Cintas, cartuchos, CD, tarjetas de memoria, disquetes y otros, han sido los distintos soportes para contener videojuegos. El salto de uno a otro ha venido determinado por varios factores entre los que se encuentra la búsqueda de un soporte más seguro (tanto el disquete como el CD en su mayoría se podían copiar sin mucha dificultad) y la necesidad de un mayor espacio para que los cada vez más complejos desarrollos pudieran estar a gusto en su contenedor físico. Aunque el CD, para los juegos de PC, y el DVD (en sus distintas vertientes), para las consolas, parecían haber encontrado su sitio, sin duda que la opción de que se consiga nuestros más preciados videojuegos descargándolos íntegramente de la red, o bien jugarlo de manera on-line, es sin duda una gran oportunidad.
Videojuegos 3D
La década de los 90 trajo por primera vez las tarjetas aceleradoras de gráficos 3D para los equipos y con ellas se abrió una puerta que todavía no ha encontrado fondo para el ocio digital. Los videojuegos en 3D irrumpieron con fuerza en 1992 con Wolfenstein 3D, un título que cabía en un solo disquete de 1,33 Mbytes. Los requerimientos técnicos y el realismo fueron creciendo año tras año.

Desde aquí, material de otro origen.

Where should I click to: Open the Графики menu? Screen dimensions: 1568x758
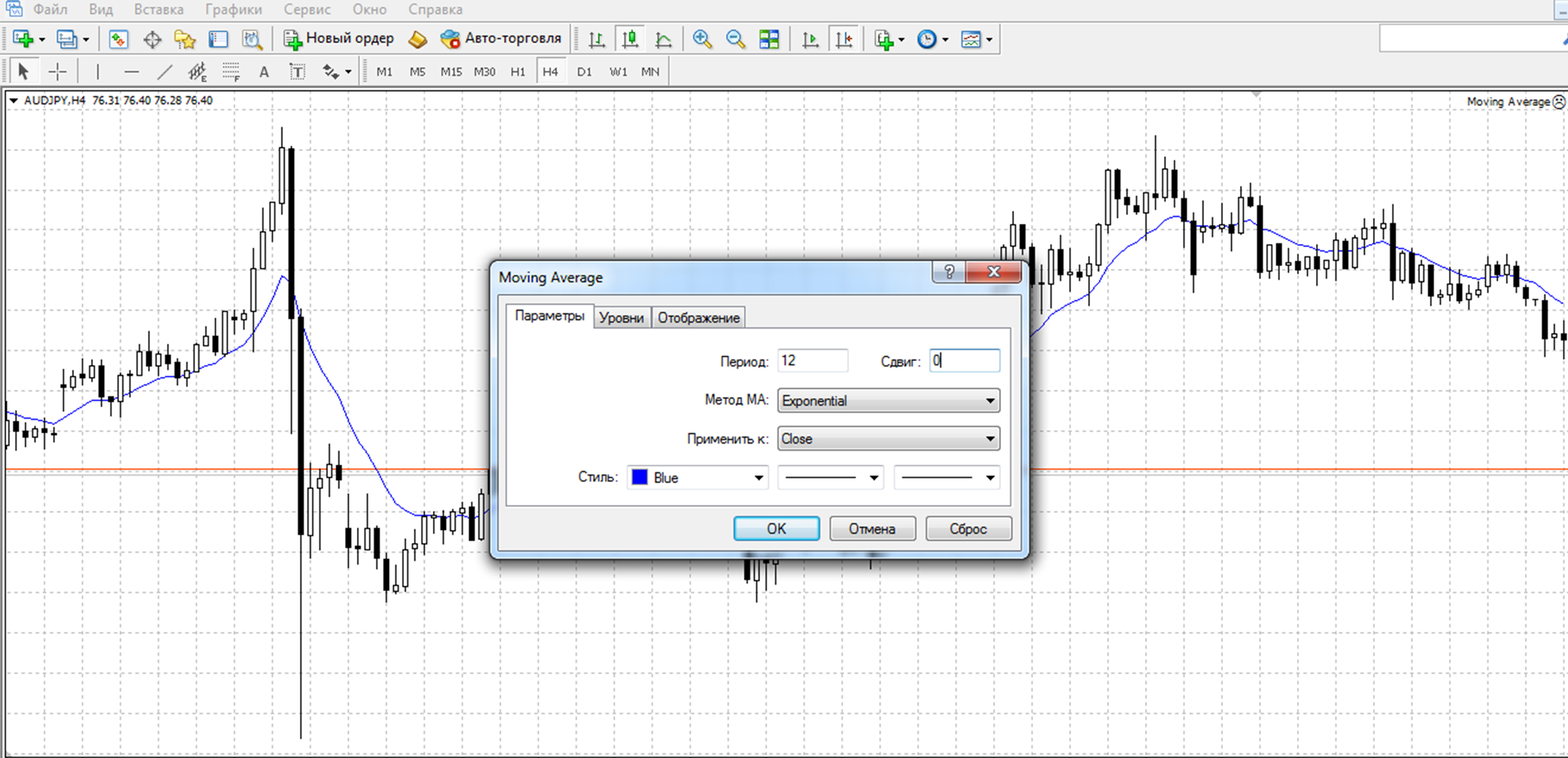click(233, 9)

El enfrentamiento del siglo XX: Kaspárov vs Deep Blue
Desde los años cincuenta, miles de ingenieros, programadores y matemáticos estuvieron diseñando computadoras y todo tipo de software para hallar una aplicación que pudiera superar la imaginación e intuición de un gran maestro de ajedrez. Esta carrera llegó a su meta en 1997, cuando el poderoso ingenio informático de Deep Blue conseguía lo que no había logrado un jugador de carne y hueso: derrotar a Garry Kaspárov —considerado el mejor ajedrecista de todos los tiempos— en un duelo oficial. El proyecto de investigación de IBM que dio lugar a Deep Blue se había puesto en marcha en 1989, paralelamente a la búsqueda de un procesador que pudiera solucionar los problemas matemáticos más complejos, para luego ser trasladados al tablero de ajedrez. Los resultados que obtuvo la empresa estadounidense hicieron temblar las creencias de quienes confiaban en que las capacidades de una máquina nunca podrían superar a las aptitudes humanas.